**Passage provided**
○ ○ ○ ○ ○

This section will be periodically expanded and updated to incorporate more historical information on Sutton and suggested links to illustrations and other relevant sites.
In the Paleolithic period (40,000-7,500BC) the inhabitants of what
was to become Sutton were itinerant hunters, following the wolves, bear,
bison, sabre-tooth tigers and even the odd hippopotamus who might be killed
Towards the later part of this period bows, arrows and harpoons became the weapons of choice. About 10,000 years ago, the ice age began the modern processes of crushing and pressing down the softer soils of the region. At the start of the process it is believed by geologists that the fenland was thirty feet (ten metres) higher than it is today.
During the Neolithic Period (app 3,000-1,800BC) agriculture was becoming common. The crops best suited to the area were reeds, flax, cannabis (as a fibre crop for ropes and textiles and medicine), peat (for fuel), wheat, barley and poppies (for medicinal use).
There was also much to be said for fishing, wildfowling, and keeping pigs and sheep. Avoiding starvation in the winter, for a start.

○ ○ ○ ○ ○

**Your task**
Pick up the history of Sutton above and extend it, starting right after its last sentence, "Avoiding starvation in the winter, for a start."

○ ○ ○ ○ ○

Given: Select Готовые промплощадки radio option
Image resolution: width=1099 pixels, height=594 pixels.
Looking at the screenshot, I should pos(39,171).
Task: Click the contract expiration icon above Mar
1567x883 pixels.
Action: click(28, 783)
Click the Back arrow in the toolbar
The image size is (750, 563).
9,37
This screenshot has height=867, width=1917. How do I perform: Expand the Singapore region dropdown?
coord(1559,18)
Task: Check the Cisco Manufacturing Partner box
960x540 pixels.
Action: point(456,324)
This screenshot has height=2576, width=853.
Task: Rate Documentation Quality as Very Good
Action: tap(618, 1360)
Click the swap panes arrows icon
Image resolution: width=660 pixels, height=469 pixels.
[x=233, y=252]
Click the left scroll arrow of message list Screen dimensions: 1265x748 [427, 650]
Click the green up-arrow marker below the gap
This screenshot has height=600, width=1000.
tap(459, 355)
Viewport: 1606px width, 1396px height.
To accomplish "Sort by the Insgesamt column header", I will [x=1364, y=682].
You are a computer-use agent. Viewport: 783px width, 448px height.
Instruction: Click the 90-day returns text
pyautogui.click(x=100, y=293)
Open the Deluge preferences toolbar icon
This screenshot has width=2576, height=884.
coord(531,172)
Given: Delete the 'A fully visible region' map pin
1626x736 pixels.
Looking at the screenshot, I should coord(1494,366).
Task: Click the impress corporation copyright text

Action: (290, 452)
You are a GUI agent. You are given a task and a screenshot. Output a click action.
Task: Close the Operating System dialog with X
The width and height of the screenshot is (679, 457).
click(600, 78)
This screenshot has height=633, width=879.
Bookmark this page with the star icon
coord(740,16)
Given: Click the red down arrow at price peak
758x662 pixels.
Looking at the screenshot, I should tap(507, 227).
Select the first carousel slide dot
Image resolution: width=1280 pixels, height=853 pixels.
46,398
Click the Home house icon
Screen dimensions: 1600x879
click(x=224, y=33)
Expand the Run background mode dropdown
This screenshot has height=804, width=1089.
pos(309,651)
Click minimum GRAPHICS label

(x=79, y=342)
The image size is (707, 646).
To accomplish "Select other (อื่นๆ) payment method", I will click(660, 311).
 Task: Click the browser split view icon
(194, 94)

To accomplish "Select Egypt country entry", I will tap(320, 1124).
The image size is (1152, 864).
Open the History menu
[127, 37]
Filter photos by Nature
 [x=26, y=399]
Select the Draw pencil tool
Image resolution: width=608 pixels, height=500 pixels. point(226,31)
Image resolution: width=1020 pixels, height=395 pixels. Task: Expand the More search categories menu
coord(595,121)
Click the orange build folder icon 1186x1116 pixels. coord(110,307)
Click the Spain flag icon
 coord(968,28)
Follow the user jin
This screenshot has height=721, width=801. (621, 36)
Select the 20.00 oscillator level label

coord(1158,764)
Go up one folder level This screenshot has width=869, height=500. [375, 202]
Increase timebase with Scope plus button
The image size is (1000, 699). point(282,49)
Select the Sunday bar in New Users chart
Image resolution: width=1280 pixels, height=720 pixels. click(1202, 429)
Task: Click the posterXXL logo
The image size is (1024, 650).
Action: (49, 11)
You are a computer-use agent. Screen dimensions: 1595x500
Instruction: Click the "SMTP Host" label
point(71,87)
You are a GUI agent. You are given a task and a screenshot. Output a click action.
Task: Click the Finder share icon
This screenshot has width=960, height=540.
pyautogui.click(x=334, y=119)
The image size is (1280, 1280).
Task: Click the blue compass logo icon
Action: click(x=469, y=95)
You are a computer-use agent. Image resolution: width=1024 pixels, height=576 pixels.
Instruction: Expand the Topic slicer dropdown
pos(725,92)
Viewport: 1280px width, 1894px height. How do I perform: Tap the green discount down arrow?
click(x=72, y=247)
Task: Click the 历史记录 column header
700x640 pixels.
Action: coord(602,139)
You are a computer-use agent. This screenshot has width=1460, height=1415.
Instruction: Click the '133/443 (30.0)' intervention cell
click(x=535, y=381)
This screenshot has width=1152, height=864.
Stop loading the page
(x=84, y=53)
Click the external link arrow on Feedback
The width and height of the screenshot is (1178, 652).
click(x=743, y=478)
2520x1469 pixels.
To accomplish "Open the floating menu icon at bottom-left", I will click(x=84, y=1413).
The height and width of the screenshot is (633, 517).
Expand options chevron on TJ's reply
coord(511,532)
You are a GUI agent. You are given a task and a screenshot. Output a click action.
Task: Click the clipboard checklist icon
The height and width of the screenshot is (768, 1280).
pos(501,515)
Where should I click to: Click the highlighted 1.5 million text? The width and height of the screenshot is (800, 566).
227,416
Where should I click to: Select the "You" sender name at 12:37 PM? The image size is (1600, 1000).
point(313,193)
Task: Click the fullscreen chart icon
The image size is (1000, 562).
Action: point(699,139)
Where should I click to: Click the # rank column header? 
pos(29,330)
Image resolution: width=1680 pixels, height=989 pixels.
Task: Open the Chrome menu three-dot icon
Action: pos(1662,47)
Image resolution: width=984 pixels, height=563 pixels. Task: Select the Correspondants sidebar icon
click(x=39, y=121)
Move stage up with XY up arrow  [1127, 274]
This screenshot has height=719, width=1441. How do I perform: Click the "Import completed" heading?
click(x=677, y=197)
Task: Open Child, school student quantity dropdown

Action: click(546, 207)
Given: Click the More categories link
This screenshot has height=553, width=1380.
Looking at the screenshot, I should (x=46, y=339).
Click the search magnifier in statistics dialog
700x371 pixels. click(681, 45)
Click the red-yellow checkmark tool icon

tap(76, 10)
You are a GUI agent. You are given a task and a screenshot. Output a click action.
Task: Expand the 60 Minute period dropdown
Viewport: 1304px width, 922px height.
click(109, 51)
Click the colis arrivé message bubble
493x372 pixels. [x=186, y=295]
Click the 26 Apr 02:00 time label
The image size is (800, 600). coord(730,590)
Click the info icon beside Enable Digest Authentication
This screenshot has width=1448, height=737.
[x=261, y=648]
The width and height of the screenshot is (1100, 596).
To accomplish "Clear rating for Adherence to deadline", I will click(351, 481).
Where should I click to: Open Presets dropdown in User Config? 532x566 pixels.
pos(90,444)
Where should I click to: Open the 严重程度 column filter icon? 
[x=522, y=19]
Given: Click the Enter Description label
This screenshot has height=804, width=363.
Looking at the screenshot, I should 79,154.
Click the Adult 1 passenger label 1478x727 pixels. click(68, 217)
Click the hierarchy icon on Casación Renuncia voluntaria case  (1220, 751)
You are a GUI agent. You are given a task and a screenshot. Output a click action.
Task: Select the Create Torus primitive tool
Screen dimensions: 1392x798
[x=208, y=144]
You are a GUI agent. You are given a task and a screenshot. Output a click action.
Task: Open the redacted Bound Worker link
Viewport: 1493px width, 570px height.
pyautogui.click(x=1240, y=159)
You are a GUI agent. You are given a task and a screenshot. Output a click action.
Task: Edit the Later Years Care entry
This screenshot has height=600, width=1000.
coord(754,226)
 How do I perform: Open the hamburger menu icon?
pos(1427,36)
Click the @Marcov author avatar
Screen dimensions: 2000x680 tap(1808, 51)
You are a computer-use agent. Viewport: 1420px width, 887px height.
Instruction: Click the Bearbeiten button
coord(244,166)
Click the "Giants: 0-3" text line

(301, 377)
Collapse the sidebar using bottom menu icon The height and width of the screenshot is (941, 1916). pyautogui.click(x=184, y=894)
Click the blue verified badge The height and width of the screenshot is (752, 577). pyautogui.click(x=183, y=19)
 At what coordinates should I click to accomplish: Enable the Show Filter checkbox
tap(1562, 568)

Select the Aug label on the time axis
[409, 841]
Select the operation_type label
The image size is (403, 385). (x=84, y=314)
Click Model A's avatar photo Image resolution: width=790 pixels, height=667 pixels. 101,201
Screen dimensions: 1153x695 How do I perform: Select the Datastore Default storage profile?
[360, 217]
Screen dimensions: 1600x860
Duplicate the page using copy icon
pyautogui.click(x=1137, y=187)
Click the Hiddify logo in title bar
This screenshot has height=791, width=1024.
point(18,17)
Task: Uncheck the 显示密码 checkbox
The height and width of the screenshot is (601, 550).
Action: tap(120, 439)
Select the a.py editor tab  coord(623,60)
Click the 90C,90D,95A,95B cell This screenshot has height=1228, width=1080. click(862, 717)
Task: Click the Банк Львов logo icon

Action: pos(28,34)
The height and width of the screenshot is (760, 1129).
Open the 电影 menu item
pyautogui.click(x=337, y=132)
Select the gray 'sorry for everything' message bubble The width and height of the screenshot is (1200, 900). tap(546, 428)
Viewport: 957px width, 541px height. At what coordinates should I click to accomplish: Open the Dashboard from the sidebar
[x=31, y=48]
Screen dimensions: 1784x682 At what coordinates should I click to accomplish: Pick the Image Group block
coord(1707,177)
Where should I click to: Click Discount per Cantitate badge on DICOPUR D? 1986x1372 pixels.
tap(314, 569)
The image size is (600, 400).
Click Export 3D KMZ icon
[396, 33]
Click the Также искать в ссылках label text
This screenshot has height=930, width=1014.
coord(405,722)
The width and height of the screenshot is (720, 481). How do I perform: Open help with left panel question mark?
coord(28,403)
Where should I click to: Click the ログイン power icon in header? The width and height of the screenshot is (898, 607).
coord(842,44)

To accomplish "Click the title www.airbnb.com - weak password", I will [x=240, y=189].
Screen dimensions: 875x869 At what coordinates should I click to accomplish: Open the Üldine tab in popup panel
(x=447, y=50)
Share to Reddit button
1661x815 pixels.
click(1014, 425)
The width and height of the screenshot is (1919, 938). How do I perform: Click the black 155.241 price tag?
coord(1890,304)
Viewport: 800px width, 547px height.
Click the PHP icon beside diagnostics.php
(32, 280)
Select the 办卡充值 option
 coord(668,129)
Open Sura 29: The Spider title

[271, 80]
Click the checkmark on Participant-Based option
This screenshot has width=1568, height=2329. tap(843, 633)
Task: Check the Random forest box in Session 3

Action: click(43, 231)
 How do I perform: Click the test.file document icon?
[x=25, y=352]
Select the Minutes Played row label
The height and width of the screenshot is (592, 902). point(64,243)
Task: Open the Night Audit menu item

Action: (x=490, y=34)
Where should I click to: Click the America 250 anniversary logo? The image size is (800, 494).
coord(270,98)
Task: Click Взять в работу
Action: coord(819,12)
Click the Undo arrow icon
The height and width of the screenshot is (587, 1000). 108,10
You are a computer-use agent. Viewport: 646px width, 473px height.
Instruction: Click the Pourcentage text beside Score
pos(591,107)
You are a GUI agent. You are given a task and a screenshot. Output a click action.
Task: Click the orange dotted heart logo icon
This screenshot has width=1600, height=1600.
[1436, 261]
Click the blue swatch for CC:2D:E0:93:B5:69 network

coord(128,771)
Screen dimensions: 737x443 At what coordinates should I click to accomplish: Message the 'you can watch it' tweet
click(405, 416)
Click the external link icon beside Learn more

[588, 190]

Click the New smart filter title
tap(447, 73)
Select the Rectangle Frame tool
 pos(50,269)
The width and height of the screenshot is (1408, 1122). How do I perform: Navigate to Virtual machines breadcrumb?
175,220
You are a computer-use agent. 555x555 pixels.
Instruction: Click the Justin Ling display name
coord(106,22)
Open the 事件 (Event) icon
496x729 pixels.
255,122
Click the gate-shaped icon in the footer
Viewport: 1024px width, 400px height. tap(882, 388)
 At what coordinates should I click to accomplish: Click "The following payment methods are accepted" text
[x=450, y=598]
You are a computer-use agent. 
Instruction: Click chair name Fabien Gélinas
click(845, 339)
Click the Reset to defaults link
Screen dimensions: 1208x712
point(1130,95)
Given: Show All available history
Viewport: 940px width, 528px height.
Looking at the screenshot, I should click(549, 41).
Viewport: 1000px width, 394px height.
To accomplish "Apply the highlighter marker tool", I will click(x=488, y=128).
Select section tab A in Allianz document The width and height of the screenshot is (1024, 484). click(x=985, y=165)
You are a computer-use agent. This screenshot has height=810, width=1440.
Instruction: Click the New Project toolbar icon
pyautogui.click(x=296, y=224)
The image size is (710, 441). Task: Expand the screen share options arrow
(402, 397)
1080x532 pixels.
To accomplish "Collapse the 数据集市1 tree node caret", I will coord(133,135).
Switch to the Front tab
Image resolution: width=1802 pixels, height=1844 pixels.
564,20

○ ○ ○ ○ ○

**Response below**
This latter encouraged staying in one place long enough to pen animals, and in the Bronze Age (app 2,000-650BC) settlements were beginning to form and we can expect to find the early traces of a community in any remains. At this time dugout canoes were being used in the area to cross the water barriers between areas of dry land.
The Iron Age dates from about 650-43AD, and at this time the increased growing of grain was requiring buildings sound enough to provide long-term storage through the winter. Building structures of the time were often square or rectangular in form but formal gardens and crazy paving paths are still far in the future!
There are some surviving examples of prehistoric and Roman settlements in the Cambridge Museum or Archeology. A square pewter disc with an ornamental border, also five circular pewter dishes and a pewter tazza. This is an ornamental bowl or vase in the form of an 8-pointed star marked with a peacock and the Christian symbol "XP" (being the beginning of the Greek word "Christos"). It has been estimated as dating from the fourth or fifth century AD.
In 673AD Etheldreda, also known as Audrey, founded the manor which encompassed the area which is now called Sutton. She was the daughter of Anna of the East Angles, and her marriage to Tonbert was to form an alliance with the Southern Gyrvii (or Gyrwe) who lived along the fen margins in the Angles' neighbouring territory including, possibly, Sutton if it was not then already in East Anglian hands. These were tribal times and populations moved, and borders changed, to follow and control the sources of food.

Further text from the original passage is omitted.